**Requirement:** Everything from the first line of the material below through the line containing "[Previous] (139, 16)" is to be printed exactly, and nothing more.

**Input:**
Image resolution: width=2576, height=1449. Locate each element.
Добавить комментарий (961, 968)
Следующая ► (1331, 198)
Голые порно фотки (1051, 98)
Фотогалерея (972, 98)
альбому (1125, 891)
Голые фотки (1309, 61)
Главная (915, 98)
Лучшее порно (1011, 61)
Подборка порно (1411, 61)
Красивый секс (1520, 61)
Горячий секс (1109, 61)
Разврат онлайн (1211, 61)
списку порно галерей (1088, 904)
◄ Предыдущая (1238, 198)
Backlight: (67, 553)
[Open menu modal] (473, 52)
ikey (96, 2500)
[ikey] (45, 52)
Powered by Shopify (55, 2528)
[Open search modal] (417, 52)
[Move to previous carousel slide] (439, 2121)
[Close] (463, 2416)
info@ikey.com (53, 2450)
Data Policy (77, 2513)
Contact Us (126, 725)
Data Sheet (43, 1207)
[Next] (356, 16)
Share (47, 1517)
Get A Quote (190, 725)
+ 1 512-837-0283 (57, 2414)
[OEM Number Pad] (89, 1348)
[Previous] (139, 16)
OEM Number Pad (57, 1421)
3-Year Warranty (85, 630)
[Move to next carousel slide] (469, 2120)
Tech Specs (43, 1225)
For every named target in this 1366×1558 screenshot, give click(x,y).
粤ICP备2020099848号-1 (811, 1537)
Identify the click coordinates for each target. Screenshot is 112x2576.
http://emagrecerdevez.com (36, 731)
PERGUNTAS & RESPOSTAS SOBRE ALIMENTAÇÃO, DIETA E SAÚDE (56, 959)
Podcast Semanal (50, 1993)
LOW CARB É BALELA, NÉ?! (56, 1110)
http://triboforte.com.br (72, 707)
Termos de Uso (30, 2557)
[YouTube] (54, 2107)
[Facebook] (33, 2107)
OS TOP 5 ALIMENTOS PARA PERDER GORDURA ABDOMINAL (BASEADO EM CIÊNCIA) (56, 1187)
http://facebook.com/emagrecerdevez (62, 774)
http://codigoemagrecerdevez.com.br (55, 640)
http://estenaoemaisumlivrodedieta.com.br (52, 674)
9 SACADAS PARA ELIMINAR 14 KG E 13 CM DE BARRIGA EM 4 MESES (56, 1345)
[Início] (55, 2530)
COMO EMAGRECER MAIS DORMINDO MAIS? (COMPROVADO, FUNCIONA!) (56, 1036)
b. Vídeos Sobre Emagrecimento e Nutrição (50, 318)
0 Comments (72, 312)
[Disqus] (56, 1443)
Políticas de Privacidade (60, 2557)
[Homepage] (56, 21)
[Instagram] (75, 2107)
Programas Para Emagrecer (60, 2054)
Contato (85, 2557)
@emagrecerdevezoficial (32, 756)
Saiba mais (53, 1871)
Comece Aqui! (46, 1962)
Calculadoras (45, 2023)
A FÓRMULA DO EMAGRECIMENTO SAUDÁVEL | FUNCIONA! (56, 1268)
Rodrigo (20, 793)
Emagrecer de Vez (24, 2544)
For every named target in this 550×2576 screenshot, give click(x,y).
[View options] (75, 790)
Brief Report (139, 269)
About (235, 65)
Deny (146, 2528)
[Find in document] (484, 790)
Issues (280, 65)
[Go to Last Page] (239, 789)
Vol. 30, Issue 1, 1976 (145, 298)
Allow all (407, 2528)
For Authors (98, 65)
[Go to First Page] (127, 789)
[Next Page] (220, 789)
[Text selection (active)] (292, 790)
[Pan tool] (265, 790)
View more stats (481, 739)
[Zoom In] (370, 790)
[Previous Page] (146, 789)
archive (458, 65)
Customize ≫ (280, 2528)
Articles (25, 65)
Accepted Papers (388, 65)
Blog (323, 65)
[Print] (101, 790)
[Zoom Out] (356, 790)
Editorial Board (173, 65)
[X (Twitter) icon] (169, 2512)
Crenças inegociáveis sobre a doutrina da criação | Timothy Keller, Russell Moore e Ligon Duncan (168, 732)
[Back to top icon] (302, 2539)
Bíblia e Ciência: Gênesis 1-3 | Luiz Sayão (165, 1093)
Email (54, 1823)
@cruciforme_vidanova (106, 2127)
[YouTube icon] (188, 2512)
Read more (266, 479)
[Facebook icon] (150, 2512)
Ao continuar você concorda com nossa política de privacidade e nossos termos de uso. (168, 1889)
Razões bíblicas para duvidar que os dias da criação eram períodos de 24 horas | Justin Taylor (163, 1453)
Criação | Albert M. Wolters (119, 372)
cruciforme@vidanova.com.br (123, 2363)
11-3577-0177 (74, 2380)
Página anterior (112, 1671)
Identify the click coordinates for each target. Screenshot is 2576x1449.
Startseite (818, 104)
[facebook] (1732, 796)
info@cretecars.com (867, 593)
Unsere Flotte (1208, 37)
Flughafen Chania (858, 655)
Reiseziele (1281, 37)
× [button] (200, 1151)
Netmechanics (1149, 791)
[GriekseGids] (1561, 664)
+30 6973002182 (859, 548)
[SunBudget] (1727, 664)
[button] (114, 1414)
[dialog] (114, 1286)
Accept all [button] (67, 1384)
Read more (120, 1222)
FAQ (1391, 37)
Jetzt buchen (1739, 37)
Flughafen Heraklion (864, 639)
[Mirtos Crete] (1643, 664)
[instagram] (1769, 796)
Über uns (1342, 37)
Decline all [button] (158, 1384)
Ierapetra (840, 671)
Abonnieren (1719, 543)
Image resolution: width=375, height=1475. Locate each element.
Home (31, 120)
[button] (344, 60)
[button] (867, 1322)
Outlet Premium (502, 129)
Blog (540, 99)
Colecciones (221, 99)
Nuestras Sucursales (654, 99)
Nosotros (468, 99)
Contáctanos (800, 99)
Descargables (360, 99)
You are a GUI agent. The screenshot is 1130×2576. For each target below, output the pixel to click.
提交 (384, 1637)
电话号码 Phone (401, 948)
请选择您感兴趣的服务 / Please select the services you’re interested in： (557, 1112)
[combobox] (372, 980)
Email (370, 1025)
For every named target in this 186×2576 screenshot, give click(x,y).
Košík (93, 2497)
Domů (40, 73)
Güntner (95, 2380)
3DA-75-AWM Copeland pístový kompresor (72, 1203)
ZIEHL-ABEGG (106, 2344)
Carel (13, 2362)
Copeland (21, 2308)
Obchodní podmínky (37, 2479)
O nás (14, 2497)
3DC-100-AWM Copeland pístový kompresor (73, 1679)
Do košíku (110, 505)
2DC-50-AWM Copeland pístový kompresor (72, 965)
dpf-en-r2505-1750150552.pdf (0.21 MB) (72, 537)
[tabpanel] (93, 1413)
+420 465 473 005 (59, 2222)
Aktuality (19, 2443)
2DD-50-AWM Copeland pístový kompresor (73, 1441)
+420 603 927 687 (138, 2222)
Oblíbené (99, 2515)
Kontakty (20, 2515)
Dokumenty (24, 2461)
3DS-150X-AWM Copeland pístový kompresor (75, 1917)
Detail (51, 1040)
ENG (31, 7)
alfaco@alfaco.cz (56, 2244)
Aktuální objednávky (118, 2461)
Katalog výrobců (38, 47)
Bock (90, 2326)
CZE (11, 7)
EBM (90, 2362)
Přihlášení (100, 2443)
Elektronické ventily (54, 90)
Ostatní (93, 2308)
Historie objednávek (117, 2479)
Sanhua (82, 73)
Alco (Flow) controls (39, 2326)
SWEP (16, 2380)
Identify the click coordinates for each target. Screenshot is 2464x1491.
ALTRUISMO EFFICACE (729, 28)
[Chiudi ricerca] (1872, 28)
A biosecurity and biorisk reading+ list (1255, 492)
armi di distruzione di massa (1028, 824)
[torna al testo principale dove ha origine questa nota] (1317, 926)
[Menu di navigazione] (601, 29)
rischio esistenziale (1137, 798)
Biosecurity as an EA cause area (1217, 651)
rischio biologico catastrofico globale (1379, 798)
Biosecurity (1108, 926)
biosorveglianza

**Answer section:**
Image resolution: width=2576, height=1449. Locate each element.
Добавить комментарий (961, 968)
Следующая ► (1331, 198)
Голые порно фотки (1051, 98)
Фотогалерея (972, 98)
альбому (1125, 891)
Голые фотки (1309, 61)
Главная (915, 98)
Лучшее порно (1011, 61)
Подборка порно (1411, 61)
Красивый секс (1520, 61)
Горячий секс (1109, 61)
Разврат онлайн (1211, 61)
списку порно галерей (1088, 904)
◄ Предыдущая (1238, 198)
Backlight: (67, 553)
[Open menu modal] (473, 52)
ikey (96, 2500)
[ikey] (45, 52)
Powered by Shopify (55, 2528)
[Open search modal] (417, 52)
[Move to previous carousel slide] (439, 2121)
[Close] (463, 2416)
info@ikey.com (53, 2450)
Data Policy (77, 2513)
Contact Us (126, 725)
Data Sheet (43, 1207)
[Next] (356, 16)
Share (47, 1517)
Get A Quote (190, 725)
+ 1 512-837-0283 (57, 2414)
[OEM Number Pad] (89, 1348)
[Previous] (139, 16)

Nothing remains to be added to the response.